* INPUT FOR THIS TASK *
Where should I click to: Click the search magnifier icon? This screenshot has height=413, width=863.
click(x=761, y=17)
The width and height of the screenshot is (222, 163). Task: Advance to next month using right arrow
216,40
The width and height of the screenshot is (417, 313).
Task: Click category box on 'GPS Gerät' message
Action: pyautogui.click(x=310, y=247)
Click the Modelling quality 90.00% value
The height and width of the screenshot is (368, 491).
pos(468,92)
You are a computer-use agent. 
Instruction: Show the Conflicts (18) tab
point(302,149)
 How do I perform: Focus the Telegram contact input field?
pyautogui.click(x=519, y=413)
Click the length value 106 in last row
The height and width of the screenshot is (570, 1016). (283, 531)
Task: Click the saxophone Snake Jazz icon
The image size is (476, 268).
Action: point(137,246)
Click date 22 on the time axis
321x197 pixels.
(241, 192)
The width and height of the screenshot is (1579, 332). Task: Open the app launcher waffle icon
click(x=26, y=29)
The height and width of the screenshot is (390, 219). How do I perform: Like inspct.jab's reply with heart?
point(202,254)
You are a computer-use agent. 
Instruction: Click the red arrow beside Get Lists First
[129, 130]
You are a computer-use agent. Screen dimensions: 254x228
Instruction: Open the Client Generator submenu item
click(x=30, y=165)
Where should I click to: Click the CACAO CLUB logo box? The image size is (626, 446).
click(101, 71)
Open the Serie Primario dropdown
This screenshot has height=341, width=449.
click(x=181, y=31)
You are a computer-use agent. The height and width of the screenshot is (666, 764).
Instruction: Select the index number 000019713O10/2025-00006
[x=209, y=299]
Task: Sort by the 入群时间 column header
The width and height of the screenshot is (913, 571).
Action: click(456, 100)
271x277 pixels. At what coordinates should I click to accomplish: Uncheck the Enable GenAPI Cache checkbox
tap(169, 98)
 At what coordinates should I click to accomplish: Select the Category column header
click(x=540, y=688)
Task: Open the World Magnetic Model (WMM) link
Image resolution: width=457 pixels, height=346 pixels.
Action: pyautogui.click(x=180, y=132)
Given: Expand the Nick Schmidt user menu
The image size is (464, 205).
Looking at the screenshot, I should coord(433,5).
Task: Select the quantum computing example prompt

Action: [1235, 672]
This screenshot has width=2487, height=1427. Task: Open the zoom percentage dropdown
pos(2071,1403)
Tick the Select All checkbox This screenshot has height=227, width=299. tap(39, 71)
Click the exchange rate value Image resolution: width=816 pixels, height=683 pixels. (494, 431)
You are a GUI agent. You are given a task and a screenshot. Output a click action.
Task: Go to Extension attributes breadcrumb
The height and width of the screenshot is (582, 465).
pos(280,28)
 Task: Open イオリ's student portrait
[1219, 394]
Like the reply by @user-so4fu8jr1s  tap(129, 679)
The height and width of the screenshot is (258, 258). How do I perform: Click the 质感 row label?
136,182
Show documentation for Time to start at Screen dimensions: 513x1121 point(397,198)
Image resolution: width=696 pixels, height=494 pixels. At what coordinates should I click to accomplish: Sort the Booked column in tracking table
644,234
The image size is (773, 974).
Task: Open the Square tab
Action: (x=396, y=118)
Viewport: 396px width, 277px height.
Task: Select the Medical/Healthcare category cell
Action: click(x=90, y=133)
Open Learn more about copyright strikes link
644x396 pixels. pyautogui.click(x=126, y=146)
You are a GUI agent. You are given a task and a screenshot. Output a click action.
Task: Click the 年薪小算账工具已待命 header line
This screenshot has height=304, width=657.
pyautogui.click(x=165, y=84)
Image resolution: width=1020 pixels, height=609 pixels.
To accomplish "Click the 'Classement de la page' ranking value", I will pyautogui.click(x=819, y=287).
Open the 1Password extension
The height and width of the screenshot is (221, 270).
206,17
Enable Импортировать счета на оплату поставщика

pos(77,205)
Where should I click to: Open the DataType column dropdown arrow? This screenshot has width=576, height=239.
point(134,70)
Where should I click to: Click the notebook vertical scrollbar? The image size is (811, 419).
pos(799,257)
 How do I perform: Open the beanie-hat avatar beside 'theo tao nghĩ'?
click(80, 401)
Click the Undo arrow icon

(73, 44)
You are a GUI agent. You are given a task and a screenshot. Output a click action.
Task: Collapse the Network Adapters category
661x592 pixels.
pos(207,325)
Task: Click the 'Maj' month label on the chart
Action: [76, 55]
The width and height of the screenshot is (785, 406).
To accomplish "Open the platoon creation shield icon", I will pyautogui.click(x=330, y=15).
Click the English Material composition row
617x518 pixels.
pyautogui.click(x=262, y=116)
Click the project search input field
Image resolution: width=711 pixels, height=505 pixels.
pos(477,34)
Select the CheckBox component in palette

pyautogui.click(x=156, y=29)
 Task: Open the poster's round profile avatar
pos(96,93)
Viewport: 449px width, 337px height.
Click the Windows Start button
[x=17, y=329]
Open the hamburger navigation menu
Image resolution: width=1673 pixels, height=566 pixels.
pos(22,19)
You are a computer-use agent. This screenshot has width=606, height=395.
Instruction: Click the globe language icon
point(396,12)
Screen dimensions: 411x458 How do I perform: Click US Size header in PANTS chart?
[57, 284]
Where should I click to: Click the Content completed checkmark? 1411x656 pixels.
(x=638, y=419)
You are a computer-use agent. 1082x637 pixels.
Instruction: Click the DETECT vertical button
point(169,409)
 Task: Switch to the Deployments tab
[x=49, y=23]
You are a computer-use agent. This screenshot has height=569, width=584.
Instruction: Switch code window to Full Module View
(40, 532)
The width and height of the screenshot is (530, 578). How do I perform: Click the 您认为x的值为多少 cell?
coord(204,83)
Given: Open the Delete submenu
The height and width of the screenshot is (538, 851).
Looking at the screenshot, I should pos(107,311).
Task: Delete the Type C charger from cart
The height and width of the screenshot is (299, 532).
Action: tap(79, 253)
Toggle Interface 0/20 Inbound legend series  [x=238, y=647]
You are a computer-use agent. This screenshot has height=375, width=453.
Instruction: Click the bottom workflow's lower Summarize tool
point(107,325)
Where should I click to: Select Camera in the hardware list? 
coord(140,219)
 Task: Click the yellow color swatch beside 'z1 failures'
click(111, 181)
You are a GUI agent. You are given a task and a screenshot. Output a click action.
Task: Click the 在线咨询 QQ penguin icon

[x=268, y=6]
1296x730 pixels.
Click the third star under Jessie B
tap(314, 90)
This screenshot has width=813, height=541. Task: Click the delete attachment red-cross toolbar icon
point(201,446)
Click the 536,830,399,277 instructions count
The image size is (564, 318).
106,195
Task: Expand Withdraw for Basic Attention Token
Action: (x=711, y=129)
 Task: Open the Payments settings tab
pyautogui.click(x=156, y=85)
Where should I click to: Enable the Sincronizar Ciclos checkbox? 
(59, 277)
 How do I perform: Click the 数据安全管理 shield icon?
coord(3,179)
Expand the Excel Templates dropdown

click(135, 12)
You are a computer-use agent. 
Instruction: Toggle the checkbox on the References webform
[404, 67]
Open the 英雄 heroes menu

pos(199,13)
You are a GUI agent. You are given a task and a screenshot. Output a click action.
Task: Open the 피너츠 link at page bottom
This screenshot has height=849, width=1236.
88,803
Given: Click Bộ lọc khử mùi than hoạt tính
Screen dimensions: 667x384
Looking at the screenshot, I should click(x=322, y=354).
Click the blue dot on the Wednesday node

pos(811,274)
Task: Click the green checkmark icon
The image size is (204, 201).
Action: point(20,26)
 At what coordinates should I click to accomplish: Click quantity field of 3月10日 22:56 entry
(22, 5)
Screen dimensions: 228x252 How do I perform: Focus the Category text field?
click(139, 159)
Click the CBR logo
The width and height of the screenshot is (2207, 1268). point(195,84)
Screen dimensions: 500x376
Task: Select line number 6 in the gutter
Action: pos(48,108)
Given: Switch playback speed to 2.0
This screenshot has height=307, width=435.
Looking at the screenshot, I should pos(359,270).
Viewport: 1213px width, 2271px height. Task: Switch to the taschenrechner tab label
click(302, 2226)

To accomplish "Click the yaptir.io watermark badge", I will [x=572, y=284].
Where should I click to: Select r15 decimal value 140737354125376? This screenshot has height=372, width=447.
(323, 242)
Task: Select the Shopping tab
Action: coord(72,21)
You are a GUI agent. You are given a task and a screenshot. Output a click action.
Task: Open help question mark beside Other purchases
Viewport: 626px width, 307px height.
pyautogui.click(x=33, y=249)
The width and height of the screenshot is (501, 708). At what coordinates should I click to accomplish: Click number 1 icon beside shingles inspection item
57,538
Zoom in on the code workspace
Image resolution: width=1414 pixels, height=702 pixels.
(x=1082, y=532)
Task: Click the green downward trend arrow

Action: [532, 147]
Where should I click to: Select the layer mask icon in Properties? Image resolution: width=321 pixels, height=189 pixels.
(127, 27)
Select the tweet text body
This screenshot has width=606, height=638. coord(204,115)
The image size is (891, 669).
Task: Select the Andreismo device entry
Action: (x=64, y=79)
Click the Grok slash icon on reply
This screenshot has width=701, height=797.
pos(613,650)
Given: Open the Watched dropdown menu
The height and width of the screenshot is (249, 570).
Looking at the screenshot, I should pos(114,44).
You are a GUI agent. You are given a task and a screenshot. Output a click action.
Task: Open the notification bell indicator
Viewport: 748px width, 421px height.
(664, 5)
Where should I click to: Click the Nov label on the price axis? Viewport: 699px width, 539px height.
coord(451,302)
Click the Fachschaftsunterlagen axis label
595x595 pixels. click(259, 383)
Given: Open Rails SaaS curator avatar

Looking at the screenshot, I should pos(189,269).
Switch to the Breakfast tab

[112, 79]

* WHAT YOU NEED TO DO *
Which lines above contain the word "user"? List them.

* FINISHED EXERCISE *
Given: Expand the Nick Schmidt user menu
Like the reply by @user-so4fu8jr1s  tap(129, 679)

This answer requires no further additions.